Article Text
Abstract
Introduction Raised blood neutrophil-to-lymphocyte ratio (NLR) correlates with worse outcomes in NSCLC. Increasing evidence shows neutrophils are not the short-lived bystander they were once considered to be, but instead a persistent active player in cancer pathophysiology. By studying neutrophils from pleural fluid in NSCLC, we sought to establish the role they play in dictating immune responses to cancer at the metastatic site, and investigate whether features of the pleural environment itself impact upon their behaviour.

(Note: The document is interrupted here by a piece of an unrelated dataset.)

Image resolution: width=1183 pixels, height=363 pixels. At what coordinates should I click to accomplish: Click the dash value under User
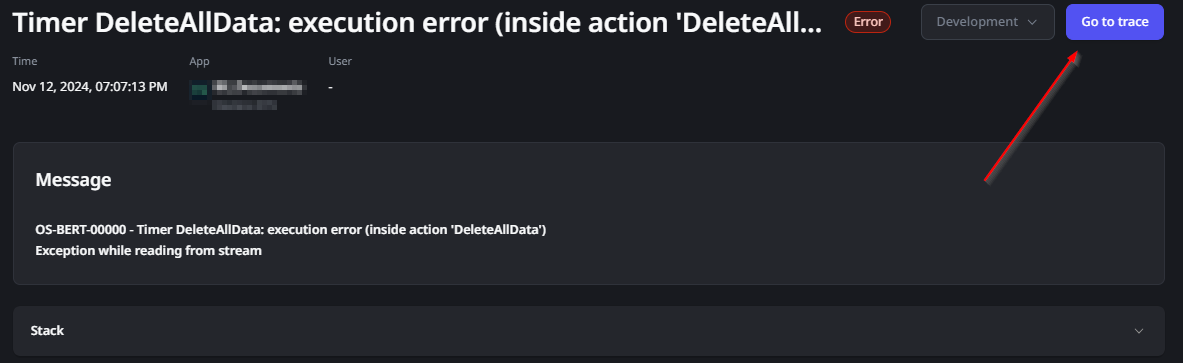click(330, 88)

Methods Pleural fluid and blood was obtained from patients with NSCLC (n=33). Cells were extracted using magnetic negative selection kits (blood) and flow sorting (pleural fluid). Neutrophils (CD66b+CD11b+CD15+CD14-CD49d-) were examined for PD-L1 expression. NSCLC neutrophil apoptosis (% Annexin+) was measured, and compared to that of healthy donors. To model the metastatic environment, healthy donor neutrophils and T cells were co-cultured ± NSCLC pleural fluid supernatant (cell-free pleural fluid) ± PD-L1 inhibitor, and CD8+ proliferation observed (CFSE).
Results NSCLC blood neutrophils were functionally different, living longer than those from healthy donors (Apoptosis 34.5% vs. 51.6%, p<0.05). NSCLC pleural neutrophils had even lower rates of apoptosis (19.1%), and were phenotypically different, expressing higher levels of PD-L1 (PD-L1+91.7% vs. 0.9%, p<0.05). Healthy donor blood neutrophils exposed to NSCLC pleural fluid supernatant also expressed higher levels of PD-L1 and suppressed CD8+ T cell proliferation (CD8+ T cells divided 8.6% vs. 52.4%, p<0.05), an effect partially reversed by PD-L1 inhibition (CD8+ T cells divided 16.6%).
Conclusions Neutrophils in NSCLC are intrinsically different, living longer and expressing higher levels of PD-L1: features augmented by the pleural environment. We have shown evidence to support the hypothesis that neutrophils are detrimental at the pleural metastatic site, with an immunosuppressive role that is partially mediated via PD-L1. This inappropriate innate immune response may indirectly aid tumour progression.